Copy each line from the entries that the word "Fotoğrafçısı" appears in.
.....
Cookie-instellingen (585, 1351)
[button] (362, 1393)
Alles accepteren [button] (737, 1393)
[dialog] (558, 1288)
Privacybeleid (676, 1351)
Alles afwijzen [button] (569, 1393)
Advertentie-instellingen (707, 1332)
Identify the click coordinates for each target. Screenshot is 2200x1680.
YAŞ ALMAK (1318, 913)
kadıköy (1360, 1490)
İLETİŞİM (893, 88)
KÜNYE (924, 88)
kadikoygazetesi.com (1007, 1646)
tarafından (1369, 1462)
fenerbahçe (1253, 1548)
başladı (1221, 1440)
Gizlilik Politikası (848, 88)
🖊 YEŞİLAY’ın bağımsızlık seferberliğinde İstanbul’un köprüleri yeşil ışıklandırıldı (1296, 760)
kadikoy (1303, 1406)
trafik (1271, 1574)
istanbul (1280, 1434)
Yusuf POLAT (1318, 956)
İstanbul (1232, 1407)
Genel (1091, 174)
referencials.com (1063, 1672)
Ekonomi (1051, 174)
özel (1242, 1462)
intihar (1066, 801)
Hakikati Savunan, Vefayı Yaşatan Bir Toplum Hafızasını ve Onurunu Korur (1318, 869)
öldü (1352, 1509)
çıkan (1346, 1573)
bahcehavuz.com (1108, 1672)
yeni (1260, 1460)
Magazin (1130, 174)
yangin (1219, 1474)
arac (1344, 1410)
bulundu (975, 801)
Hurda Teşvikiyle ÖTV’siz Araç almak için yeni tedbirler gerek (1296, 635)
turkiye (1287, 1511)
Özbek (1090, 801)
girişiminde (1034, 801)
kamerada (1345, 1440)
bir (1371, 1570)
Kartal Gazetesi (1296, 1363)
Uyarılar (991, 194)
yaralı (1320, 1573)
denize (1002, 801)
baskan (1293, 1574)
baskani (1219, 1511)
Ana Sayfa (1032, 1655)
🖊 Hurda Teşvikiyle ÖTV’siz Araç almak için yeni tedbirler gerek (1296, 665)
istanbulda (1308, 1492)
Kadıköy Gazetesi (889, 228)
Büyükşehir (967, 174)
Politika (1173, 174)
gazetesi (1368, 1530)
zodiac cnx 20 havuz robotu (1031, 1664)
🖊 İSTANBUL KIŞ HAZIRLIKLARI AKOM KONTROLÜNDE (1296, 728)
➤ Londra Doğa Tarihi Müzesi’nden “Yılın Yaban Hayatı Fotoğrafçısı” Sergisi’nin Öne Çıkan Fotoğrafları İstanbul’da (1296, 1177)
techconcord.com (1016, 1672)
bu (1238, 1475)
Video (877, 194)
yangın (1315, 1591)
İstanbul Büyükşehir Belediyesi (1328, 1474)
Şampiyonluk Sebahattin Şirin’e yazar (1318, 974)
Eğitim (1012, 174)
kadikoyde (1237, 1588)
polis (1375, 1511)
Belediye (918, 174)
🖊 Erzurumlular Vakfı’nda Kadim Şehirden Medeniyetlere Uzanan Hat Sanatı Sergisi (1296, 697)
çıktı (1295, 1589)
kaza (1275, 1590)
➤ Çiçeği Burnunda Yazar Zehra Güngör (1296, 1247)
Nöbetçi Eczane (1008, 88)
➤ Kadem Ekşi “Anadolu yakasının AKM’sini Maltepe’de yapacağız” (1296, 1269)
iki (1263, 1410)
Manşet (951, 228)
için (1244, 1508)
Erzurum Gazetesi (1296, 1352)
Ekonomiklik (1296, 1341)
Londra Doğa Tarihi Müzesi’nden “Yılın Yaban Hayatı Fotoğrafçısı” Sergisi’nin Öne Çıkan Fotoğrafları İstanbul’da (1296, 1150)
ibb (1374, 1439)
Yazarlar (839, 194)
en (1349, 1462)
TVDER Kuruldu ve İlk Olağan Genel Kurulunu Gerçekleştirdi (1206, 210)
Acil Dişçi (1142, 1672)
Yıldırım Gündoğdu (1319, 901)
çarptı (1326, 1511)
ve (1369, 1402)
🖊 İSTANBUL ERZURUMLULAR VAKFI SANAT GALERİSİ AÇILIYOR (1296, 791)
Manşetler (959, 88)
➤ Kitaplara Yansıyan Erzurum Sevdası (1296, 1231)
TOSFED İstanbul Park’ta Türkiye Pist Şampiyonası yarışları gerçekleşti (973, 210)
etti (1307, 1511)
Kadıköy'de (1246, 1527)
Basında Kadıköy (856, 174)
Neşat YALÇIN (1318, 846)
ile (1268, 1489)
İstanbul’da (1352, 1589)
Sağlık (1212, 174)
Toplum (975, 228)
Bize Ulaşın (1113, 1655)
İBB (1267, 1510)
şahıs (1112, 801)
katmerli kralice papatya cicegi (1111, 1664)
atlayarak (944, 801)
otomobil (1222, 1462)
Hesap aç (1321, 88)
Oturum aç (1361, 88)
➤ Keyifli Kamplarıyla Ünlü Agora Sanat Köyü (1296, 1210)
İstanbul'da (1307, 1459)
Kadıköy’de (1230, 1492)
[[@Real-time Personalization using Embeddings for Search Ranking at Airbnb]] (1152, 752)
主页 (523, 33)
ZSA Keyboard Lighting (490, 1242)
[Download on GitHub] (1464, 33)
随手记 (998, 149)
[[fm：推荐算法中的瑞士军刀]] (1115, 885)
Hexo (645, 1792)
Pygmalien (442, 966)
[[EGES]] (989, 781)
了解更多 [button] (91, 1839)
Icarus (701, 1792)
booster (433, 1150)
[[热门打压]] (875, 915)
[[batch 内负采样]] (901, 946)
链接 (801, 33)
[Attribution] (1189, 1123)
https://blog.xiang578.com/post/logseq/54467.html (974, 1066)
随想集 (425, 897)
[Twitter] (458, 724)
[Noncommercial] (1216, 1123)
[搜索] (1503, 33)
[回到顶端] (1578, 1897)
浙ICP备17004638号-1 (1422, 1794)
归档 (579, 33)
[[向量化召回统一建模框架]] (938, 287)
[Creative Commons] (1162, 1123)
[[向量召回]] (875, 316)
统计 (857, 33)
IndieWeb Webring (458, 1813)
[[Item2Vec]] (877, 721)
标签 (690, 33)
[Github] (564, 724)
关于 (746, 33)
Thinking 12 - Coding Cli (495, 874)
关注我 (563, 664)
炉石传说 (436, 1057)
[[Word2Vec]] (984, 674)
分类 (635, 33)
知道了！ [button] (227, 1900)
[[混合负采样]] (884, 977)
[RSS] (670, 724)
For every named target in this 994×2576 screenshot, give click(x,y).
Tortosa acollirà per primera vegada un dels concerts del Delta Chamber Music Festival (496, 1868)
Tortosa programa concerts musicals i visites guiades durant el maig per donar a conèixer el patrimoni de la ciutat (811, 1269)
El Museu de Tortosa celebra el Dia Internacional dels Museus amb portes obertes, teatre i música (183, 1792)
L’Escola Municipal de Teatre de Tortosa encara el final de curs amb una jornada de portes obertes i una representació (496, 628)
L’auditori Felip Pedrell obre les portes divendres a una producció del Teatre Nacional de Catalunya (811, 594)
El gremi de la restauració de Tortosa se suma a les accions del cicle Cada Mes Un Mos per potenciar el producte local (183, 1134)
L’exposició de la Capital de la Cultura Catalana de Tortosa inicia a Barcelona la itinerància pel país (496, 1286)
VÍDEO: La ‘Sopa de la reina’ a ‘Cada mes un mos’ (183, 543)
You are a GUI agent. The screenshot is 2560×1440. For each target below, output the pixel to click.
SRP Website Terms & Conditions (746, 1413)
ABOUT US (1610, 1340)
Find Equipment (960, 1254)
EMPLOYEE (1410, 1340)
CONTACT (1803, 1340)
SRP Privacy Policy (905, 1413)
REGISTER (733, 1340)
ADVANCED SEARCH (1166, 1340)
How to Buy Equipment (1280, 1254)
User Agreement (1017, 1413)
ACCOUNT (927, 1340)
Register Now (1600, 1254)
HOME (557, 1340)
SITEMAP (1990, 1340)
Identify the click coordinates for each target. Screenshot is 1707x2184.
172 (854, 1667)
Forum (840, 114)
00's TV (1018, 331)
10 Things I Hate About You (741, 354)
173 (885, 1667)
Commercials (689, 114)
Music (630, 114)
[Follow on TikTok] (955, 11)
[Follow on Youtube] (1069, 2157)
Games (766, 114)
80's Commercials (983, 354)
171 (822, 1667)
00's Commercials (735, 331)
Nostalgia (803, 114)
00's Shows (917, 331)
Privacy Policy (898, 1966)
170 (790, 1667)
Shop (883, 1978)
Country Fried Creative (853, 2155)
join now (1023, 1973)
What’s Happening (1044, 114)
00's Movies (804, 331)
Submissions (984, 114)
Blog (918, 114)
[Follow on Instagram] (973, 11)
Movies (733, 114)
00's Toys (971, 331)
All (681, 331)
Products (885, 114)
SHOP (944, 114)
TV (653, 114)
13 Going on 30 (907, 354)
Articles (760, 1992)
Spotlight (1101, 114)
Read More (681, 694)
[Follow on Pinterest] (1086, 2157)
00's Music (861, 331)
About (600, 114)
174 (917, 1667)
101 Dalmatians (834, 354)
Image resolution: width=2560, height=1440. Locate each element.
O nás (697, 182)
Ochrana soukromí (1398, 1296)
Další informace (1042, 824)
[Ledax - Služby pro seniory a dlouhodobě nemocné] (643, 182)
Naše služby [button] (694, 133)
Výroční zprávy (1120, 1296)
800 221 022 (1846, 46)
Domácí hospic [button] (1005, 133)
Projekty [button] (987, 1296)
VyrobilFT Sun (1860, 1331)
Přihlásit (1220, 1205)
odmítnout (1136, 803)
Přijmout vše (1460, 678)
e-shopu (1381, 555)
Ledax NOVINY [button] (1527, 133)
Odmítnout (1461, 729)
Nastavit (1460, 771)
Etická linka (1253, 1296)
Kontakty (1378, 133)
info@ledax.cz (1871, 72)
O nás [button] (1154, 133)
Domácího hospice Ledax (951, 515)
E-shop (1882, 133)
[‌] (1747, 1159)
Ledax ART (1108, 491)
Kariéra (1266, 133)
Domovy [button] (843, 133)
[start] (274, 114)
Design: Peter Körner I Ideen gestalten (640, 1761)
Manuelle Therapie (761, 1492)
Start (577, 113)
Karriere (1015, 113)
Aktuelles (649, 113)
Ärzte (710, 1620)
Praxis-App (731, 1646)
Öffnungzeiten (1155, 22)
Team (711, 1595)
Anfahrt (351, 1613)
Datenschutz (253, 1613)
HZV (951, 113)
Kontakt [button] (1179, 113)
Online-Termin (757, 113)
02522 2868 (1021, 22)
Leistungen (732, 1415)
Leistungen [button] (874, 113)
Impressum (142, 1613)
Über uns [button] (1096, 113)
.....
- _SOLUTION TO THIS TASK_:
➤ Londra Doğa Tarihi Müzesi’nden “Yılın Yaban Hayatı Fotoğrafçısı” Sergisi’nin Öne Çıkan Fotoğrafları İstanbul’da (1296, 1177)
Londra Doğa Tarihi Müzesi’nden “Yılın Yaban Hayatı Fotoğrafçısı” Sergisi’nin Öne Çıkan Fotoğrafları İstanbul’da (1296, 1150)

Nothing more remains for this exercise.